In September 2025, Masemola suspended his deputy, Shadrack Sibiya, over allegations by Kwazulu Natal Police Commissioner Lt-Gen, Nhlanhla Mkhwanazi, that Sibiya tried to disband the task team investigating political assassinations in the province. Masemola also appeared in front of Madlanga Commission to give evidence into the allegations that the police were working with and protecting criminals. He accused suspended Police Minister Senzo Mchunu of exceeding his constitutional mandate by ordering the immediate disbandment of the Political Killings Task Team in 2024.

In April 2026, suspended Mpumalanga Police Commissioner Daphney Manamela hosted a media briefing in Mbombela and accused football administrator and businessman Bobby Motaung of giving a bribe totaling 5 million rand to Masemola. This was for the murder case of Jimmy Mohlala, who blew the whistle on the construction of the Mbombela Stadium, where Motaung had interests.

===Medicare24 Tender Scandal===
In April 2024, a  million contract was awarded to Vusimuzi Matlala's Medicare24 company to provide medical services within the Tshwane District. The contract was cancelled by Masemola in May 2025 after an audit report found irregularities.

In November 2025, Brown Mogotsi testified at the Madlanga Commission that Masemola allegedly received R7 million rand from Vusimuzi Matlala after he got the police tender worth R360 million rand. In March 2026, Masemola was served with a warrant to appear on April 21, 2026 for his role in the awarding and approving of the tender. Masemola appeared in the Pretoria Magistrate's Court on April 21, 2026, facing four charges under the Public Finance Management Act. Twelve police officials, three company directors, and Matlala were also charged with fraud, corruption, and money laundering related to the procurement of the police healthcare contract.
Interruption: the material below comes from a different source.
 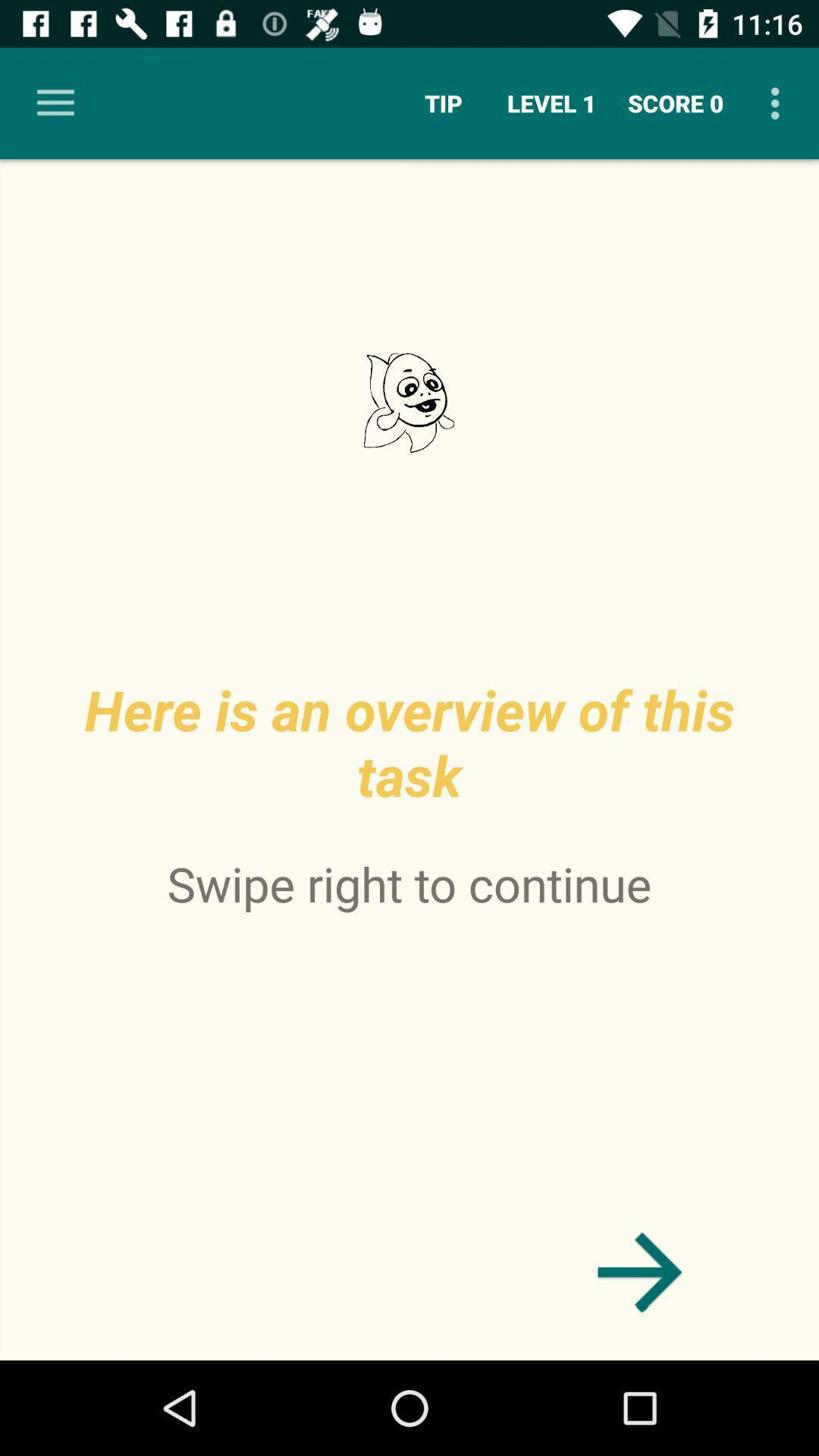 What do you see at coordinates (444, 102) in the screenshot?
I see `the item next to the level 1 item` at bounding box center [444, 102].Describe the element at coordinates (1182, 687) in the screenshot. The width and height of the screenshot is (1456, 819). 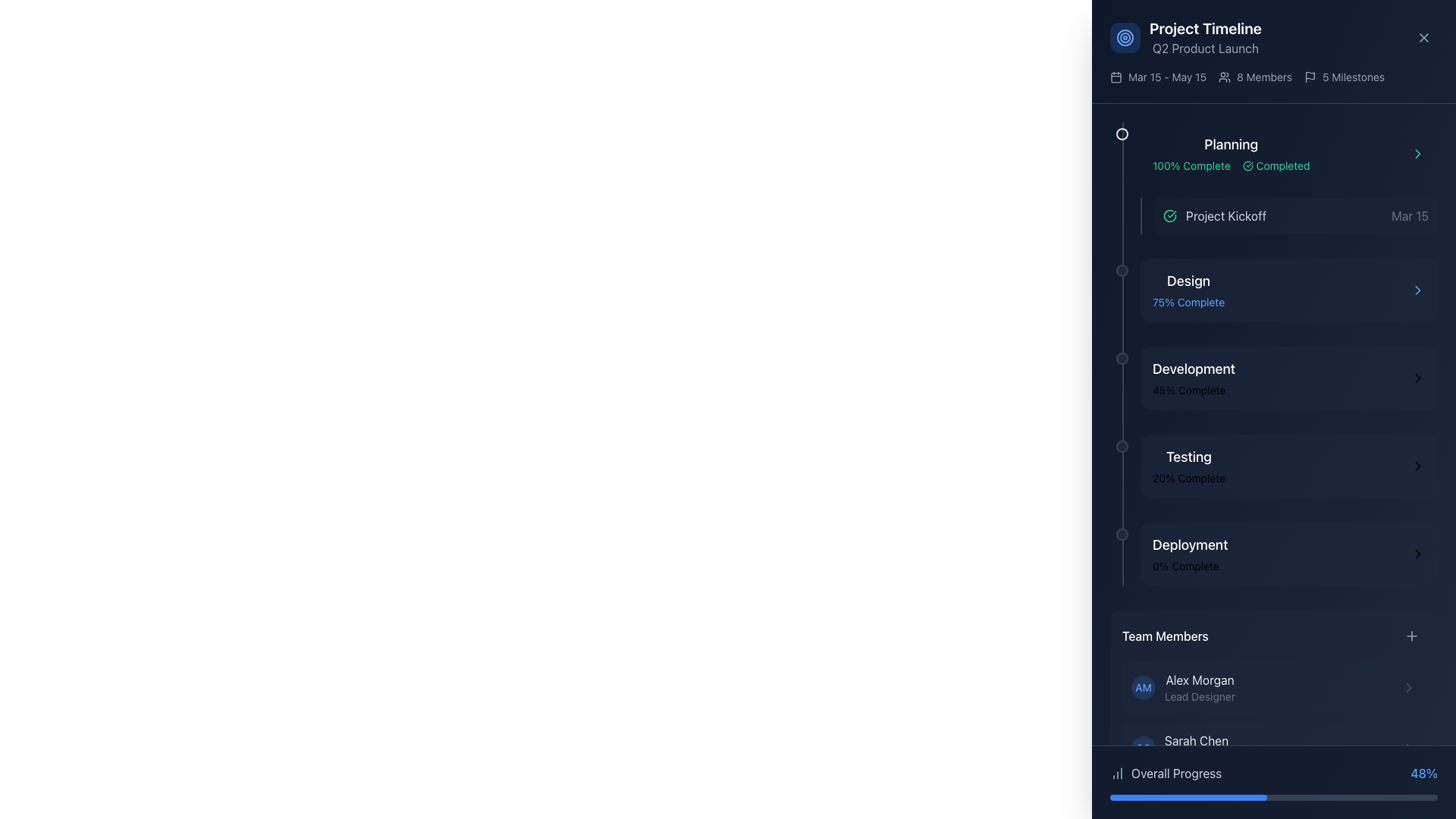
I see `the circular avatar containing the initials 'AM' with a blue background` at that location.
Masemola did not enter a plea and the case was postponed to May 13, 2026, when all co-accused are scheduled to appear together in court. Masemola has denied the allegations.

===Suspension===
On April 23, 2026, President Cyril Ramaphosa placed Masemola on precautionary suspension, making him the fourth permanent head of the South African Police Service to be removed or suspended before completing a term in office. Lieutenant-General Puleng Dimpane, currently the CFO for the SAPS, was appointed as acting national police commissioner.

In his address, Ramaphosa stated: "In consideration of the seriousness of these charges and the critical role that the national commissioner of police plays in leading the fight against crime, I have agreed with Gen Masemola that he be on precautionary suspension pending the conclusion of the case."